Furthermore, if you want to export your report outside of QBDT. You can refer to this article for the step-by-step guidelines: Export reports as Excel workbooks in QuickBooks Desktop.
Feel free to share your inquiries or any QBDT-related topics here in the Community at any time. Have a good one!
In my experience with clients, the Split column and nomenclature on reports is commonly misunderstood.
- The Split column shows the other account for a transaction. For example, if you are looking at the transactions by account report and you're on an expense section listing checks, the Split column is the bank account row of the check.

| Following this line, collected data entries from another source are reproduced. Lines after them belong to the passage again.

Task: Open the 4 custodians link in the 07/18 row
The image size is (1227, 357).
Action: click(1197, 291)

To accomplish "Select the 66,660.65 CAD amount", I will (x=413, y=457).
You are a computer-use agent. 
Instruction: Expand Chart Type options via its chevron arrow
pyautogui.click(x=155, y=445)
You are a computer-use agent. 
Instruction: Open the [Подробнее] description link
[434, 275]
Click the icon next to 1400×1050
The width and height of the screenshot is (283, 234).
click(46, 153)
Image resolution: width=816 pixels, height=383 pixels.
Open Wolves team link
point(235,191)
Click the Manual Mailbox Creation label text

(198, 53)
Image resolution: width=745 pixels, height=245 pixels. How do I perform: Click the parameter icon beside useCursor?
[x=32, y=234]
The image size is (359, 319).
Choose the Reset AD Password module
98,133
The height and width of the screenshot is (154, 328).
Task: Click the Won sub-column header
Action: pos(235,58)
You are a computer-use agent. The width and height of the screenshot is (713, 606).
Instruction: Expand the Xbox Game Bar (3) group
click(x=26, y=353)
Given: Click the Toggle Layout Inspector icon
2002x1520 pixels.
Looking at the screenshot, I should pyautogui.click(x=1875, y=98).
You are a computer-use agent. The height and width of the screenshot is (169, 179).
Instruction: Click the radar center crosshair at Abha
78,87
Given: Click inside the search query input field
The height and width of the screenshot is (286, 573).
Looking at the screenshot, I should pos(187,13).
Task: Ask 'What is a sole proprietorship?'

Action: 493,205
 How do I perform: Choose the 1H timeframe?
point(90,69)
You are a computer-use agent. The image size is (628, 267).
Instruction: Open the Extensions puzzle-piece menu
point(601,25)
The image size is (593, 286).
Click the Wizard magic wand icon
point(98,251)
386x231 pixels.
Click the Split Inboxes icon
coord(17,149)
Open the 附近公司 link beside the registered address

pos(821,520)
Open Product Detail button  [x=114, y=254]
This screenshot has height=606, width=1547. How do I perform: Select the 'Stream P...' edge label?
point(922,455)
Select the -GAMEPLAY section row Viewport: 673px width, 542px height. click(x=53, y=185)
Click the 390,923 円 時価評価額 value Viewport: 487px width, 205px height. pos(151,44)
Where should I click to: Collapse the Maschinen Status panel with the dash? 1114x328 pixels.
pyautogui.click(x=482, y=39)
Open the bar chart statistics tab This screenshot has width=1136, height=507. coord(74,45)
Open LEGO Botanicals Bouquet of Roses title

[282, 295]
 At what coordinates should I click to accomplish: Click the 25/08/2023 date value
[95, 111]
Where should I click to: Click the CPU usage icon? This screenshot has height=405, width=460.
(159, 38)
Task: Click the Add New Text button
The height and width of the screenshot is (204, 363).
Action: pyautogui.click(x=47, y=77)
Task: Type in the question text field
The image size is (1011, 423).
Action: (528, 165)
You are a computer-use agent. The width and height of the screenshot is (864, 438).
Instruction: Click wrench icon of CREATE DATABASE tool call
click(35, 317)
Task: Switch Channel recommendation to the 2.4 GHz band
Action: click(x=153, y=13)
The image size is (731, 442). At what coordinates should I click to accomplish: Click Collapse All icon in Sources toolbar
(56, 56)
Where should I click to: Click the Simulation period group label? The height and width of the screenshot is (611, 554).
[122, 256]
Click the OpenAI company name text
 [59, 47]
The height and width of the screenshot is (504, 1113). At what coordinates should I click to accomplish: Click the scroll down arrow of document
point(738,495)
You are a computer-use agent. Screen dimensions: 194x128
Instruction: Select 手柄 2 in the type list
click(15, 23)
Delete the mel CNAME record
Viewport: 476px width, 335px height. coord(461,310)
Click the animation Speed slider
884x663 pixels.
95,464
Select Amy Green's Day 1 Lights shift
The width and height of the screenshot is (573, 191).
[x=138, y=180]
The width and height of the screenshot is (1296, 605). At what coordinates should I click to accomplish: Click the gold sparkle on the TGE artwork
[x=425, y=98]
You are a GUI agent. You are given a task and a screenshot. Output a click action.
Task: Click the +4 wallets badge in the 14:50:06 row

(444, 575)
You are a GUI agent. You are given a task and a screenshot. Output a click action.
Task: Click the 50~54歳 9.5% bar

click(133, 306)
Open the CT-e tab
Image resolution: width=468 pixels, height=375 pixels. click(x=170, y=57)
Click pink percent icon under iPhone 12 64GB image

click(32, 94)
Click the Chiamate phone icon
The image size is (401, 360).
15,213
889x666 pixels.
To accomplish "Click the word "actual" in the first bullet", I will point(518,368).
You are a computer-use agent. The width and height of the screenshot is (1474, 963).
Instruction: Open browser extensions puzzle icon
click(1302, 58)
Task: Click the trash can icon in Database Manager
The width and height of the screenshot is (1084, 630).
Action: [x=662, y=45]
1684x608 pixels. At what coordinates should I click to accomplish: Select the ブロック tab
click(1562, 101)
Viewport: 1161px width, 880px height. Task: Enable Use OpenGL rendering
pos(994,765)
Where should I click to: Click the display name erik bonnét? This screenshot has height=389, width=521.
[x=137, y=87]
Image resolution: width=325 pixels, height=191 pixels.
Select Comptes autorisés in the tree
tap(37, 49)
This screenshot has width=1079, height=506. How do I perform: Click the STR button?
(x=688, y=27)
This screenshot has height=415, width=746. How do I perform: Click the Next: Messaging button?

- The Split column will show the value SPLIT when you're looking at the 'source' row of a transaction, again for example the checking account for a check, and there is more than one detail line for the check. In that case it's not possible to show the other account, as there are many, and show the report shows SPLIT.
- Notably, even when a report includes all the line items for a transaction, such as an unfiltered transaction detail report, each row of a transaction might say SPLIT in the split column.
- To see your transactions on a report that shows all of the accounting rows for each transaction, grouped by transaction, use the Journal report (which shows all types of transactions not just General Journals).
I've added the Split column to the report demonstrate how it works, even on the Journal report. Note on the first transaction that the first row, the source row, shows SPLIT because there are two detail rows. And on the second transaction, both rows show the 'other' account, because there are just two rows. The same behavior is repeated on all Transaction Detail type reports where the Split column is used.